Yang Seharusnya Tidak Pernah Ada

Untuk Graffer-ku,

Aku menatap langit-langit kamarku. Selesai mengetik, aku merasakan pipiku basah oleh air mata. Aku tidak mengerti mengapa segalanya bisa menjelma menjadi masalah serumit ini. Kekasihmu itu, tiba-tiba saja memakiku dengan sebutan jalang, murahan, dan beragam kalimat kebun binatang ia serapahkan untukku. Dia mengataiku perebut kekasih orang, perusak hubungan orang dan kata-kata lain yang membuat hatiku terasa sakit.

Aku tidak tahu harus berbuat apa karena kejadian itu memang sepenuhnya salahku. Aku memang tolol karena mau-mau saja menerimamu meski kamu telah berdua lebih dulu. Aku tidak tahu mengapa aku tetap mencintaimu padahal kutahu kau membagi cintamu juga denganku dan gadis itu. Dan, kebodohanku semakin lengkap ketika aku mau-mau saja menjadi pilihan keduamu, ketika kau sedang muak dengan manjanya kekasihmu.

Mas, jelaskan padaku mengapa segalanya bisa jadi begini? Apa yang harus kukatakan pada kekasihmu itu? Alasan apa lagi yang bisa kupaparkan padanya? Aku tidak tahu apakah aku harus marah, menangis, kecewa, atau dengan egois tetap mempertahankan hubungan kita. Meski kita belum terika status apapun, kejadian ini tetap membuatku terpukul.
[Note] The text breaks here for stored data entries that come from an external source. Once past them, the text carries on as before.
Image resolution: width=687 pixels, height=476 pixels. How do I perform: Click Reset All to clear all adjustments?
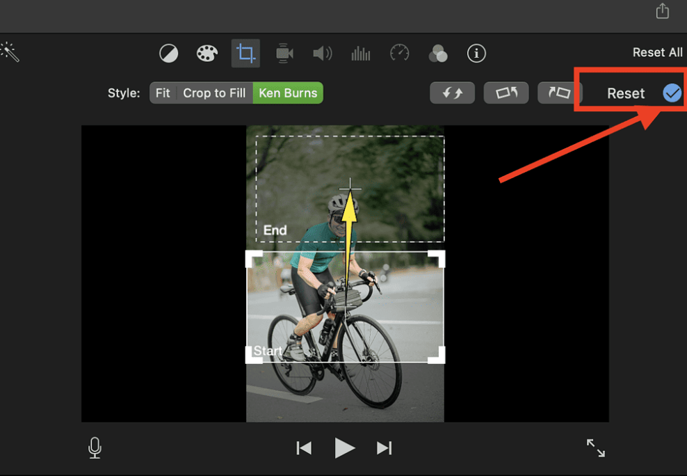click(x=658, y=51)
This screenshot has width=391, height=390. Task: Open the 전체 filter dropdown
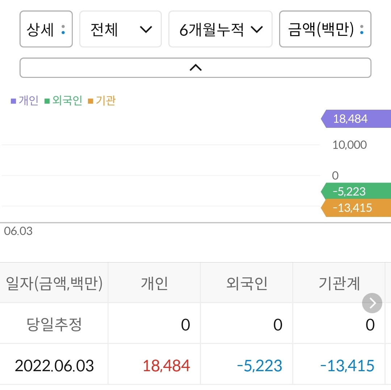(120, 29)
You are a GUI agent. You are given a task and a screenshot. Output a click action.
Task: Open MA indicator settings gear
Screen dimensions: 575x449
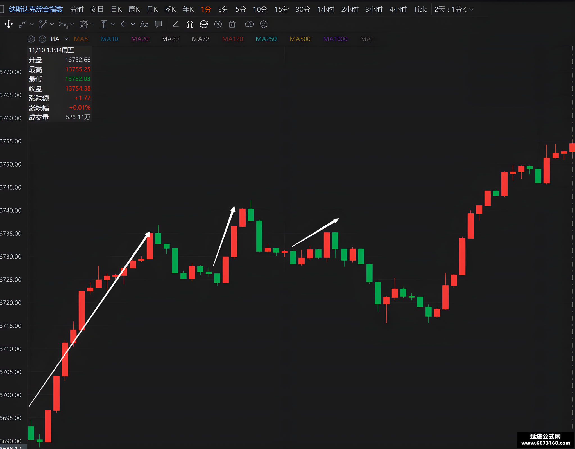click(x=31, y=39)
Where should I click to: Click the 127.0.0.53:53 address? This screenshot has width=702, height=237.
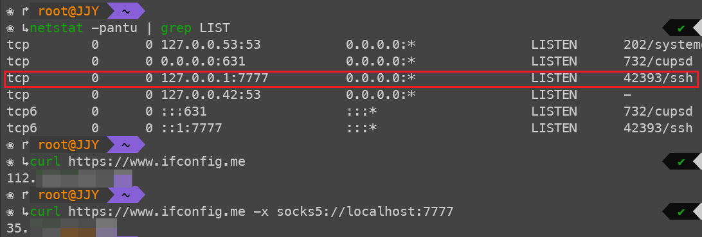211,45
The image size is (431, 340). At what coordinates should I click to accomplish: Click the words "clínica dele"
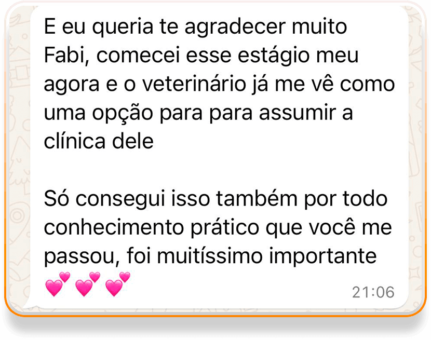[99, 142]
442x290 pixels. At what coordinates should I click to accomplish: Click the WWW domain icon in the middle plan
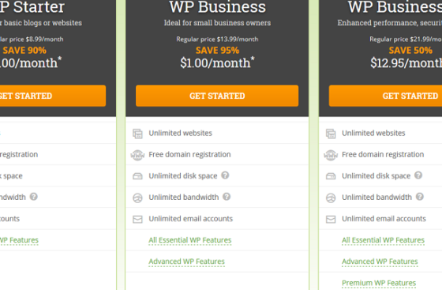pos(137,155)
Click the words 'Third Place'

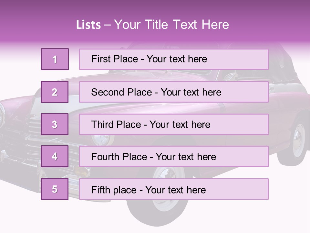116,124
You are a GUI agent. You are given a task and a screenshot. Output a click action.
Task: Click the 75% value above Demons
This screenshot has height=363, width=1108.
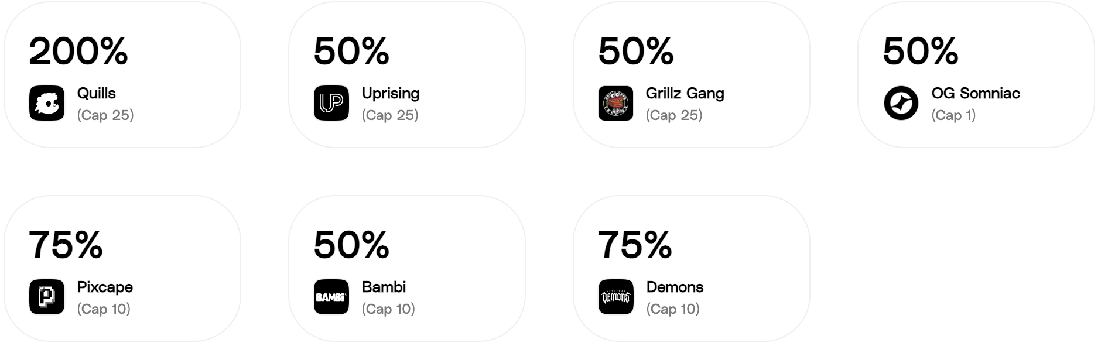coord(635,245)
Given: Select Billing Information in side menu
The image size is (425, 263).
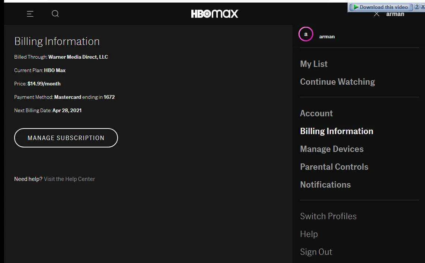Looking at the screenshot, I should click(337, 131).
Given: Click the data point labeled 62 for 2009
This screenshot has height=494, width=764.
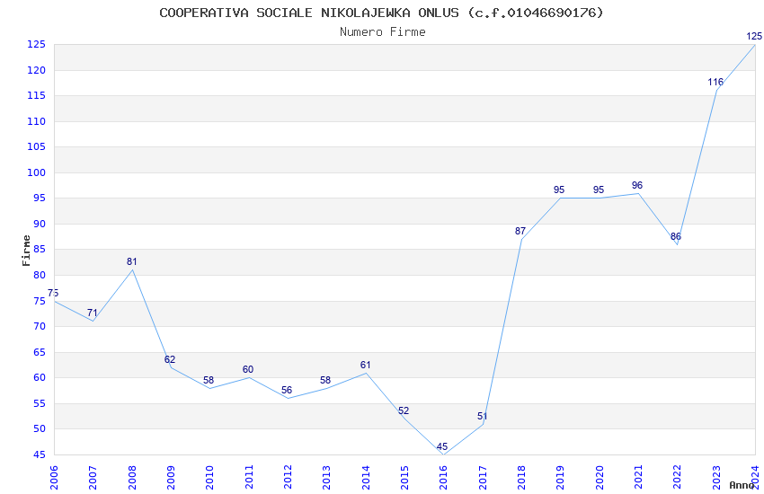Looking at the screenshot, I should pyautogui.click(x=171, y=367).
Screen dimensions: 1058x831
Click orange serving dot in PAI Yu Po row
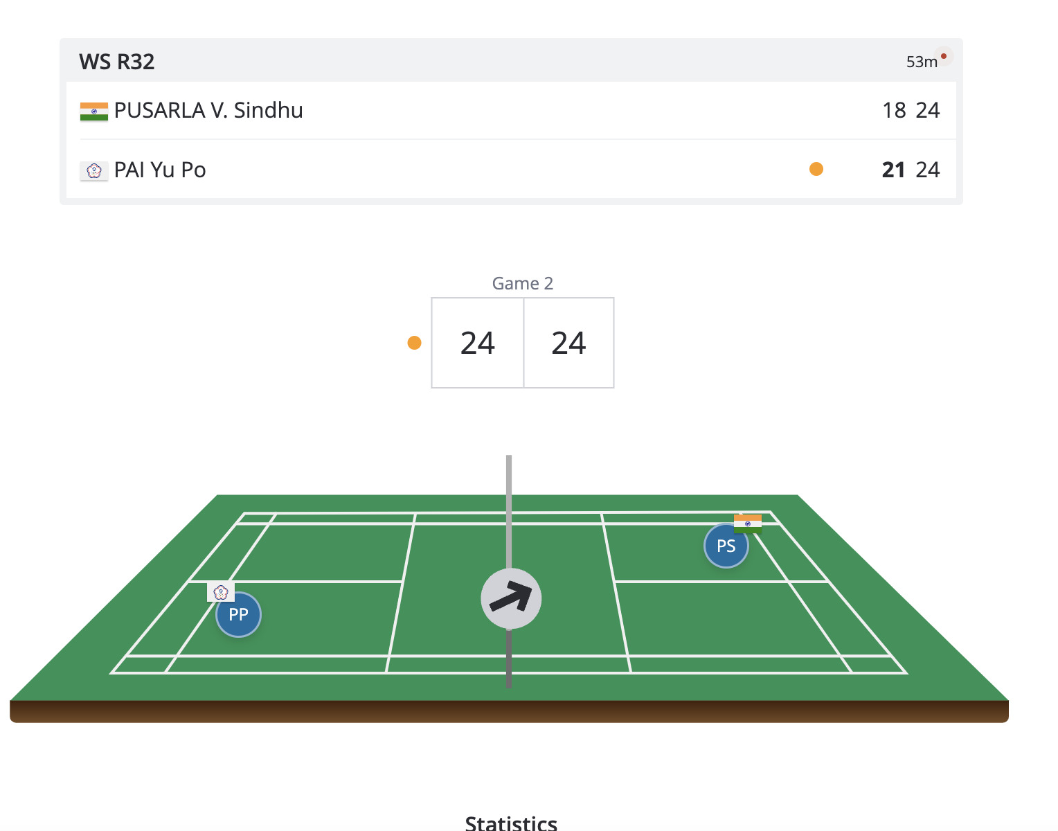[816, 169]
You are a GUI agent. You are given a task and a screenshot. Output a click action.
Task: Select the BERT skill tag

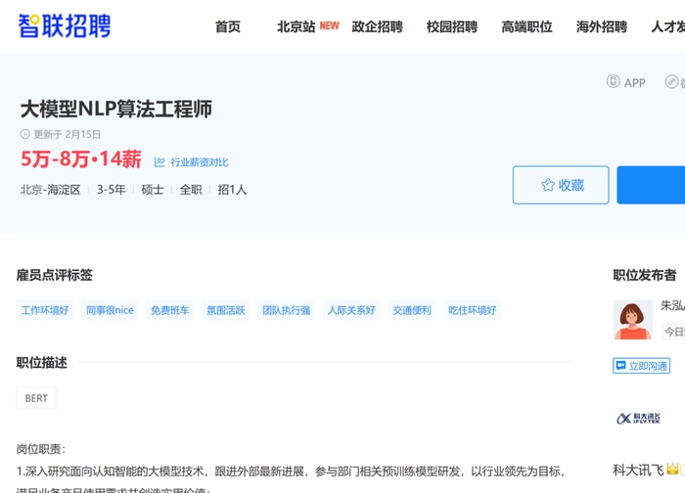tap(36, 398)
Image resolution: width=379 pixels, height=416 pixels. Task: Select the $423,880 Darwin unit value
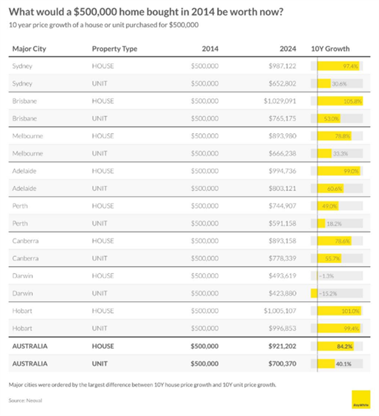click(282, 293)
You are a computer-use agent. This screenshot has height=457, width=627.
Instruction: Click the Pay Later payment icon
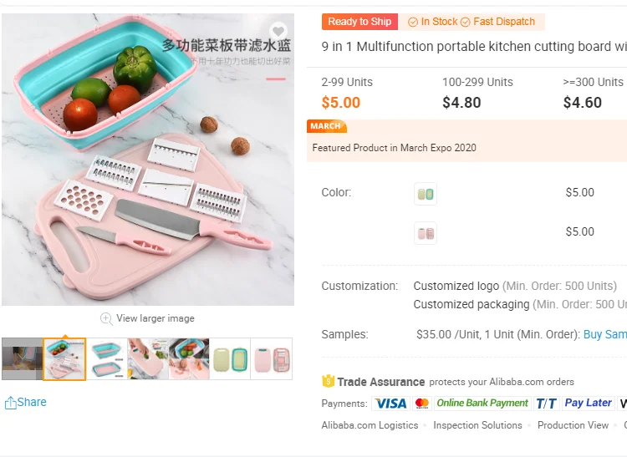(588, 403)
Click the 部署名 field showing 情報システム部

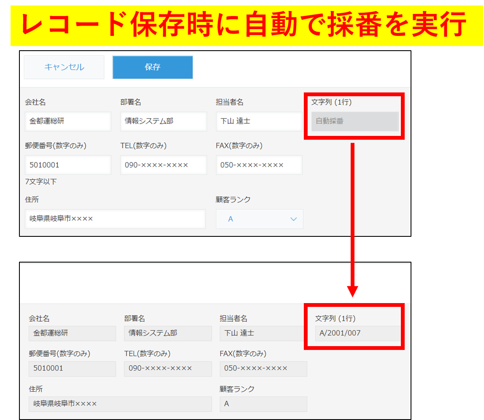click(163, 122)
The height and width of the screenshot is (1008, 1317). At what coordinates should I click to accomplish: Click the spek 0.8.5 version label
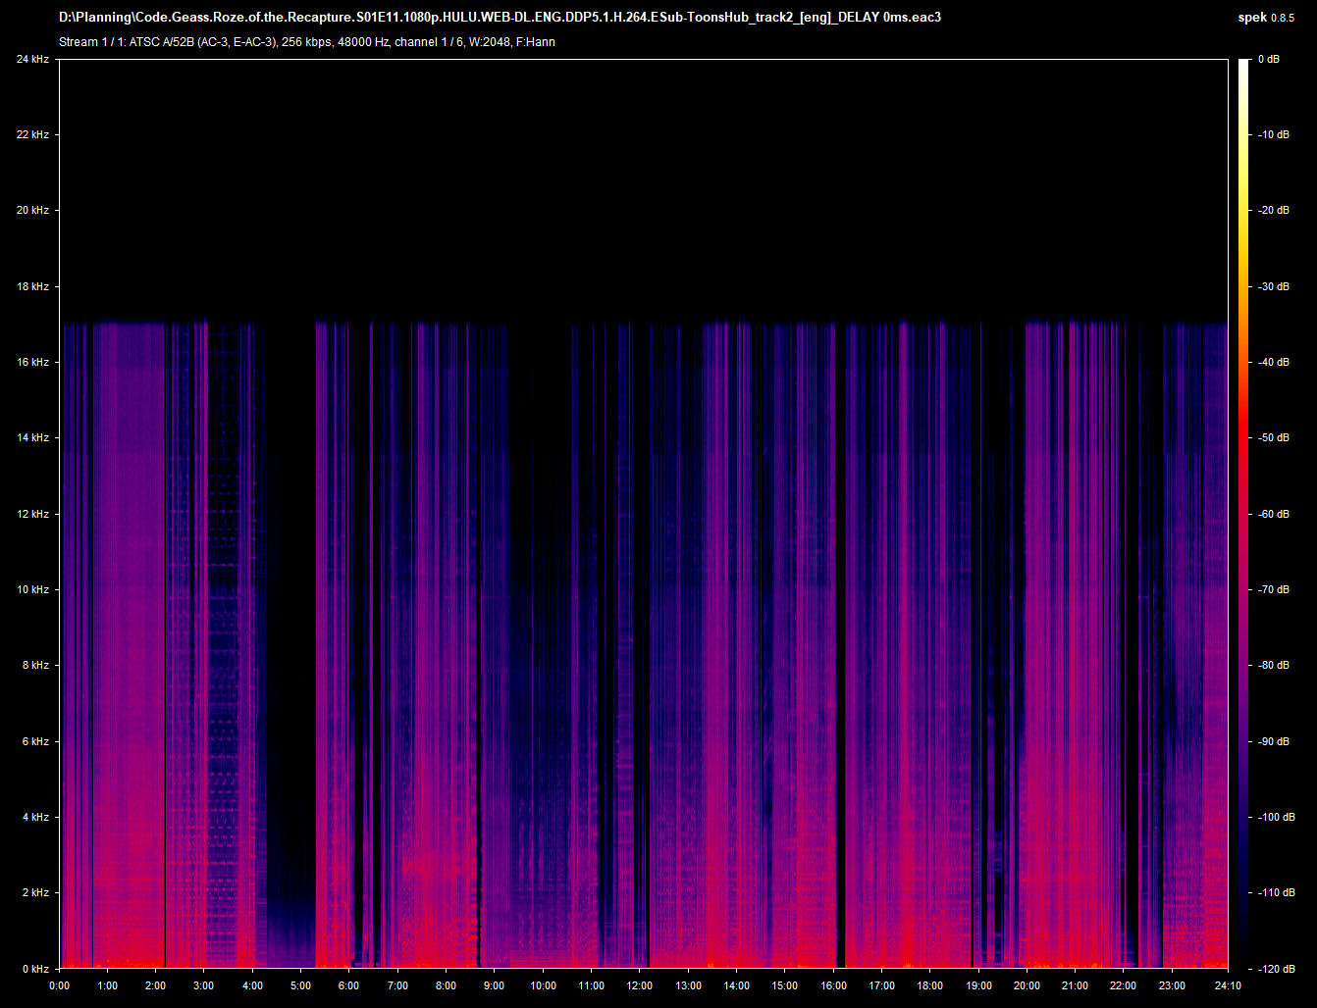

Aku merasa bersalah, walau terus terang aku juga merasakan sakit. Kuputuskan meminta maaf padanya, walau aku juga merasakan sakit yang serupa, walau rasanya tak sama.

Kalau kamu mau aku menceritakan semuanya sejak awal, aku akan berterus terang kalau sejak pertemuan kita ada sesuatu yang tercipta dengan ajaib; entah apa namanya.  Penulis, graffer atau seniman graffiti, dan Stand Up Comedian. Kamu masuk sebagai kriteria pria sempurna di mataku, Mas. Aku terlalu terpana pada silaunya cahayamu, terlena pada manisnya kata-katamu, dan pada akhirnya aku jatuh cinta setengah mati padamu. Segalanya berjalam begitu saja, tanpa kukendalikan, tanpa kurencanakan. Ketika kamu bercerita bahwa ternyata kamu sudah punya kekasih, aku ingin menolak percaya bahwa kenyataannya aku sudah terlanjur jatuh cinta. Aku mengakali keadaan dan menganggap semuanya tetap dapat kulanjutkan jika segalanya tanpa ketahuan kekasihmu. Maki aku tolol, Mas, tapi semuanya terjadi karena aku terlanjur mencintaimu.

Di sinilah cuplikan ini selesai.